# Work instructions
The required output is the line with "Viết nhận xét (344, 2234)" through the final line of the entries, each one exactly as it stands.

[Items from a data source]
************

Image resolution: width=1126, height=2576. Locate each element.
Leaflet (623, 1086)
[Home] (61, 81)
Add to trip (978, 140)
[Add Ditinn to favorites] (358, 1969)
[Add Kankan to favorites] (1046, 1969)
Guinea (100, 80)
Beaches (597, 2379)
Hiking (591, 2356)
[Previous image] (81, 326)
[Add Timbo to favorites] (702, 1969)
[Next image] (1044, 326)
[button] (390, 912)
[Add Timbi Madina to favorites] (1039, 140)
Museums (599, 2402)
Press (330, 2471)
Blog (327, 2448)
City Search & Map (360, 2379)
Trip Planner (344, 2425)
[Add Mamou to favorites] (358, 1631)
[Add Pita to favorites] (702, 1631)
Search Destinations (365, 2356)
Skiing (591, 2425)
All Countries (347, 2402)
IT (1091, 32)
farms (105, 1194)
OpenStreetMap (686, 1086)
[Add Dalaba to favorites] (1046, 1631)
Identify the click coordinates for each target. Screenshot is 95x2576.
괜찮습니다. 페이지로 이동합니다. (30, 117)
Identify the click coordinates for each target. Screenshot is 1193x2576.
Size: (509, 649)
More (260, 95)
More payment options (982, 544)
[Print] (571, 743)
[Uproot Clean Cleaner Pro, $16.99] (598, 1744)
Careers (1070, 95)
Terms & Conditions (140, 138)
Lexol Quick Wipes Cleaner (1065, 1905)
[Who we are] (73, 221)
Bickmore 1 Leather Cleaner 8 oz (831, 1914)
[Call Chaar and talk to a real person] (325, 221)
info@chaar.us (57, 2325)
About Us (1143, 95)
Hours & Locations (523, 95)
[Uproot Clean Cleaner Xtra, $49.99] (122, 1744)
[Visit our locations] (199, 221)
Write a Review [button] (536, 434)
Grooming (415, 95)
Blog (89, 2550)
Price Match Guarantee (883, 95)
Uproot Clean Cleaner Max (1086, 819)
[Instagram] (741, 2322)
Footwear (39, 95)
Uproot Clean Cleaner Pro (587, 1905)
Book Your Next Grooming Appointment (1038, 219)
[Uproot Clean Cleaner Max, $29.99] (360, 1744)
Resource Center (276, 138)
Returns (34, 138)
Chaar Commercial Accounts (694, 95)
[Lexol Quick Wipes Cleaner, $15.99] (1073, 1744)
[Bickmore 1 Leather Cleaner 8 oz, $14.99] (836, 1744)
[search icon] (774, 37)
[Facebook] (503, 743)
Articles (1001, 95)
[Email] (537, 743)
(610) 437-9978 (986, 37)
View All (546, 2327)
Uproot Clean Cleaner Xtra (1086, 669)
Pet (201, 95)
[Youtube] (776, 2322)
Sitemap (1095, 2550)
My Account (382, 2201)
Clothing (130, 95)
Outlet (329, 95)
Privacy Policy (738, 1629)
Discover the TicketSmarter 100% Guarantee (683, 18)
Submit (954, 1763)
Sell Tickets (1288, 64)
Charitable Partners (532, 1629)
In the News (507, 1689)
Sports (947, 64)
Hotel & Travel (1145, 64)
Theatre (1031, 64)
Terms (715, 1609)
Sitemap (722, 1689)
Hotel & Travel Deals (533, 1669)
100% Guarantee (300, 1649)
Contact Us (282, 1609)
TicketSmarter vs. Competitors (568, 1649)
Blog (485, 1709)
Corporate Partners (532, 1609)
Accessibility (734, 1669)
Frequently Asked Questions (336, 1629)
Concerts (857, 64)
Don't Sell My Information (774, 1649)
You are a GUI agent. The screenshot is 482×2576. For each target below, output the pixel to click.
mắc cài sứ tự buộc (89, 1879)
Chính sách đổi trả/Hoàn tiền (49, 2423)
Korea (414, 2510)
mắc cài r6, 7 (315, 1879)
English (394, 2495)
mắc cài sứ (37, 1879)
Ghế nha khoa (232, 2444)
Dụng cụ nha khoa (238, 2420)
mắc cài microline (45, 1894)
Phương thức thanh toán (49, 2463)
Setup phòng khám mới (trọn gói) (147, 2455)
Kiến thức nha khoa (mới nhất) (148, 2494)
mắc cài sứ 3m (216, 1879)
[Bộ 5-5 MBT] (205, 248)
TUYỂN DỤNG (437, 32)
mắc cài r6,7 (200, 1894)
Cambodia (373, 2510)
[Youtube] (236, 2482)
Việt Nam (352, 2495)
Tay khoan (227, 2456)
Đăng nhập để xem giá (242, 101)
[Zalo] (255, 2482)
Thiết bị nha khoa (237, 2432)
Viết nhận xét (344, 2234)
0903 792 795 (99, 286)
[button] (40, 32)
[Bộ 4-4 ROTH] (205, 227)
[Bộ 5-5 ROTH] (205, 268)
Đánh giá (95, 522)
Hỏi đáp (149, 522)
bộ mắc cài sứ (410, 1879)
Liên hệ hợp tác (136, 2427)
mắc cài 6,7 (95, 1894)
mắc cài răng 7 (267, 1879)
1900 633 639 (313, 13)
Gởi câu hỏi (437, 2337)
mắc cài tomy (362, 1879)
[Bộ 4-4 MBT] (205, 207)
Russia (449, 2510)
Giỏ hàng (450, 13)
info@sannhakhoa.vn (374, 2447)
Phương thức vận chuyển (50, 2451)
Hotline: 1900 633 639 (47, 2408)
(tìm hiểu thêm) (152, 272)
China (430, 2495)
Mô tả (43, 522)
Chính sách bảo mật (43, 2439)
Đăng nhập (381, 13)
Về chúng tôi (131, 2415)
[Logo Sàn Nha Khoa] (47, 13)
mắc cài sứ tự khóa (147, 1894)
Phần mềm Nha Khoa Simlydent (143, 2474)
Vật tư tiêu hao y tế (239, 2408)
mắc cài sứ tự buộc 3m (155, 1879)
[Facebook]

************

# Solution to this exercise
Viết nhận xét (344, 2234)
0903 792 795 (99, 286)
[button] (40, 32)
[Bộ 4-4 ROTH] (205, 227)
[Bộ 5-5 ROTH] (205, 268)
Đánh giá (95, 522)
Hỏi đáp (149, 522)
bộ mắc cài sứ (410, 1879)
Liên hệ hợp tác (136, 2427)
mắc cài 6,7 (95, 1894)
mắc cài răng 7 (267, 1879)
1900 633 639 (313, 13)
Gởi câu hỏi (437, 2337)
mắc cài tomy (362, 1879)
[Bộ 4-4 MBT] (205, 207)
Russia (449, 2510)
Giỏ hàng (450, 13)
info@sannhakhoa.vn (374, 2447)
Phương thức vận chuyển (50, 2451)
Hotline: 1900 633 639 (47, 2408)
(tìm hiểu thêm) (152, 272)
China (430, 2495)
Mô tả (43, 522)
Chính sách bảo mật (43, 2439)
Đăng nhập (381, 13)
Về chúng tôi (131, 2415)
[Logo Sàn Nha Khoa] (47, 13)
mắc cài sứ tự khóa (147, 1894)
Phần mềm Nha Khoa Simlydent (143, 2474)
Vật tư tiêu hao y tế (239, 2408)
mắc cài sứ tự buộc 3m (155, 1879)
[Facebook]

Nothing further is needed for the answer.